From: Geoff Kuenning
Subject: Re: History file clobbered by multiple simultaneous exits
Date: Thu, 25 Jul 2013 00:30:46 -0700
User-agent: Gnus/5.13 (Gnus v5.13) Emacs/24.2 (gnu/linux)

>       As for the problem...the fact that you using 4.2, would seem
> to make the algorith
> open(<zero as new file>)
> write(whatever we have as history)
> close(set eof to where we are).
>
> What file system are you are?  is it local or networked?

Local, ext3.

> one way for it to be zero is if the last bash exiting had no history,
> cuz the zero/truncate of each open can zero the file from any previous
> bash being left.

I thought of that too, but it's not the case for me.  Even after the
failure has wiped the old history, my new shells have at least 1-2
commands kicking around.  So I could imagine my nice 500-line history
turning into a 2-line one, but not zero-length.
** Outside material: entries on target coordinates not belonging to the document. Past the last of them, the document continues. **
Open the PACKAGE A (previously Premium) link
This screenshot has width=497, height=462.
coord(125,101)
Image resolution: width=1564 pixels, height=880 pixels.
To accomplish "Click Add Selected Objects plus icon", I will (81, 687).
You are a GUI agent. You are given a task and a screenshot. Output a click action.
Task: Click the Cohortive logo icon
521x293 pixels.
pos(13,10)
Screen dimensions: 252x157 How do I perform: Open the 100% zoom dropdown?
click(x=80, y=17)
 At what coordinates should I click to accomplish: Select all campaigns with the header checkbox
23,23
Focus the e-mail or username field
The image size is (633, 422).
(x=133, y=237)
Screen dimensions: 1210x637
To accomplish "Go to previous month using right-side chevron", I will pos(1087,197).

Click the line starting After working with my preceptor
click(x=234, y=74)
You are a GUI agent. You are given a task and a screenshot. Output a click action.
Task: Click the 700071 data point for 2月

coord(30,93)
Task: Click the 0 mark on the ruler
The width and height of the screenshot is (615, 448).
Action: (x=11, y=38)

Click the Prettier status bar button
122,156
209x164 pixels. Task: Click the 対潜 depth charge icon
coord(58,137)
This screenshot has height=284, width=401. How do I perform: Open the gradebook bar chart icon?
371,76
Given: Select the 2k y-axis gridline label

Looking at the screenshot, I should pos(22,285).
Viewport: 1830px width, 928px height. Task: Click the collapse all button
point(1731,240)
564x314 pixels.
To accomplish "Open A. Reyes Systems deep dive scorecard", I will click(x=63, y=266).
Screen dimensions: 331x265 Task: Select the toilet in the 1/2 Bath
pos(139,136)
> I can also see the possibility of some kernel or file system routine
> waiting after you issue the close call so that it doesn't have to zero
> the area where data is arriving.  I.e. it might only zero the file beyond
> the valid text AFTER some delay (5 seconds?) OR might wait until the file
> is closed, so if you completely overwrite the old file with text, the
> kernel won't have to zero anything out.

If so, that would be a big bug.  When you're truncating a file to a
shorter length, some filesystems do indeed delay freeing the blocks in
hopes of reusing them.  But the length is set to zero when the O_TRUNC
happens, and likewise if you write n bytes, the length is immediately
increased by n.  There are certain races on some filesystems that could
cause the n bytes to be incorrect (e.g., garbage), but that generally
happens only on system crashes.  There's a paper on this from a few
years back; I'd have to review it to be sure but my recollection is that
you can't get zero-length files in the absence of system or hardware
failures.  (However, I'm not sure whether they used SMPs...)

Still, I suppose it could be a kernel bug.  Maybe I'll have to write a
better test program and let it run overnight.

> in the case of write...close to non-pre-zeroed record, the operation
> becomes a read-modify-write.  Thing is, if proc 3 goes out for the
> partial buffer
> (~4k is likely), it may have been completely zeroed from proc2 closing
> where proc3
> wants to write.

No generic Linux filesystem that I'm aware of zeroes discarded data at
any time; it's too expensive.  And the partial buffer would be in-memory
at that point, since the processes can exit much faster than the buffer
could be written to disk.  So I don't think that's it.

> (multi-threaded ops on real multiple execution units do the darnest things).

Ain't that the truth!
-- 
    Geoff Kuenning   geoff@cs.hmc.edu   http://www.cs.hmc.edu/~geoff/

An Internet that is not Open represents a potentially grave risk to
freedoms of many sorts -- freedom of speech and other civil liberties,
freedom of commerce, and more -- and that openness is what we must so
diligently work to both preserve and expand.